┌─ PASSAGE TO READ

A long, long time ago in the early Noughties, before children, before journalism - even before the Pink House Husband, I worked in advertising. To be precise, I worked for one of the hottest ad agencies in London: Bartle Bogle Hegarty. It had an achingly hip Soho office, incredible clients (Levi's, Audi, Johnnie Walker...) and some of the hottest advertising creatives in the entire world, none of whom were me. Nope; I was a suit-wearing, bag-carrying account manager who watched the creatives from behind the glass of their skateboard-filled offices, desperately wishing I was one of them. I wanted to spend all day in Twisted Seam jeans and odd socks, being paid to test the latest products and come up with witty one-liners. Instead, I schmoozed Unilever clients, presented adverts for margarine and sat at the edge of meetings, taking notes.
But of all the creatives, there was one I couldn't take my eyes off. With her spiked bleach blonde hair, cool af clothes and give-no-fucks attitude, Laurie was one of only a couple of girls in the creative department. I didn't want to be just any creative. I wanted to be HER.
Luckily for Laurie, this is not a stalking story (despite the fact that we were both poached by a rival agency and ended up working on the Tango account together - here is the visual evidence of how THAT ended: yes - I was well and truly Tango'd), because although I continued to be in awe of Laurie's all-round coolness and creativity, my interest in advertising waned, replaced by a burning desire to become a lifestyle journalist, which is what I went on to do.
It was about 13 years before our paths crossed again. I was looking at various blog layouts and formats as part of my research into setting up The Pink House, when a familiar face filled my laptop screen. Laurie, I discovered, had not only hit the big time as Creative Director for a top London agency, but had also started a fashion blog: there she was in cowboy boots and a sequinned skirt, still giving zero fucks.
I followed her blog for a while, picking up fashion tips as I went. Until one day she announced the creation of her fashion brand, Laurie Lee Leather, which involved giving vintage leather jackets a rebellious typographical makeover. As a lover of leather jackets, typography and being a bit bad, I knew I needed one, and finally bought my favourite: Ride It Like You Stole It.
Since then, and in an incredibly short amount of time, Laurie Lee Leather has gone stratospheric. The jackets are now made to order especially for the brand, and stocked in Selfridges, no less. The brand has been featured in numerous publications, including Vogue and Grazia, and worn by celebrities from Ruby Rose to Parris Goebel. Told you Laurie was cool.
Given that introduction, I imagine you'd rather like to see inside Laurie's extraordinary house, which she describes as "Norman Bates meets Abigail Ahern"? Course you would. Luckily, when she's not trying to drown people in orange juice, Laurie is as lovely as she is talented, and agreed to exclusively offer us a tour of her North London home, as long as I promised to stop stalking her. Are you ready? Let's go! (Credits at the end of the post).
EM: Hey Laurie! If I promise not to be weird, please can you show me and The Pink House's guests around your home? I think you owe me one for waterboarding me with Tango anyway..

└─
┌─ MATERIAL

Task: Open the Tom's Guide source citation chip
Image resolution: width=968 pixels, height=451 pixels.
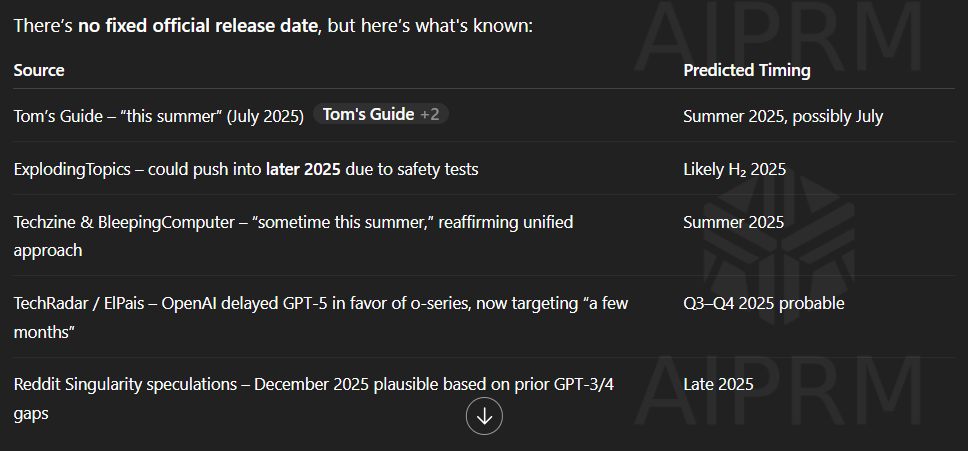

└─

TASKS TO COMPLETE =>
1. Using the post about Laurie's North London home, answer each question:
(a) At which London ad agency did the writer work in the early Noughties?
(b) What did Laurie Lee Leather originally do to vintage leather jackets?
(c) How does Laurie describe her house?
2. Could you extend the post about Laurie's North London home, picking up right after its last line, the one ending "waterboarding me with Tango anyway.."?

ANSWER SET =>
1.
(a) Bartle Bogle Hegarty
(b) It gave them a rebellious typographical makeover.
(c) As "Norman Bates meets Abigail Ahern"

2.
LL: I am a terrible human being! Karma will get me for that I know it....So...my husband and I live in a Georgian townhouse in Camden close to the Stables Market. It’s three-bed house directly opposite the most photographed road in the area – Kelly Street. I was quite jealous of the pretty little pastel houses when we first moved here two years ago, until I realised there isn’t a single day that a blogger/model/random shoot is happening there! I’m quite glad I don’t live on the street now.
EM: What’s the biggest change you’ve made to the place?
LL: I suppose the paint scheme we chose is the most dramatic. We went for dark colours throughout the ground floor. We also knocked down the old dated 80s extension and rebuilt it so it’s more in-keeping with the house. We have so many debates about this and we now wish we had gone for huge industrial doors and a more stripped back look. Thankfully it’s something we’ll never be arsed to change now!
EM: Which is your favourite room? Most treasured item? Why?
LL: I think my studio is probably my favourite because I spend so much time in there. I try to cover the walls in interesting objects and my own work so it’s always changing. That way I don’t get bored; I get bored very easily! We actually knocked two bedrooms together to create my studio and built up into the eaves so it has a nice double height so the jackets can hang high up the walls.
EM: And your most treasured item?
LL: Probably the ballet shoes that belonged to the late great Margot Fonteyn. I also own her personal photo collection. They feel like objects that come with a huge responsibility to look after them. I’ll probably loan them for display somewhere this year so they can be enjoyed by more people. I’m also just too terrified they’ll get damaged here.
EM: What would you most like to change?
LL: I want to change everything. It’s a good job I don’t have the time or I’d constantly have the toolbox out. Currently the projects in the pipeline are: new kitchen fit out (all in F&B Railings and stainless steel), a new master bathroom, and repainting the front of the house in a dark grey like Railings. I like dark a lot.
I’m also quite excited about wallpapering the five flights of stairs in a bold banana leaf wallpaper. Though this is TBC until I can get the husband on board! He is not as keen on some of the bolder prints as I am.
EM: I know the feeling...So who or what inspires your interior style? I’m guessing Abigail Ahern is among your influences with those dark walls?
LL: I think the best way to describe the is house is Norman Bates meets Abigail Ahern. There is a lot of taxidermy and dark colours. But I really like mismatched things that are thrown together. I love a bargain eBay chair reupholstered in an interesting fabric. Strange found objects. We have flowers made from human bones, a Siamese chick in a belljar, pickled lizards and creepy painted dolls heads that we found in a shop in New Orleans. 'Things that look like they might be cursed' is how my husband describes my taste. And whilst I do like slightly odd macabre objects, I don’t want the house to feel too gothic. I’m not actually gothy at all. I like to add plants and bright colours to keep it quite contemporary. It’s the main reason I colour coded the bookcase, to add a pop of colour and complement the patchwork Squint sofa.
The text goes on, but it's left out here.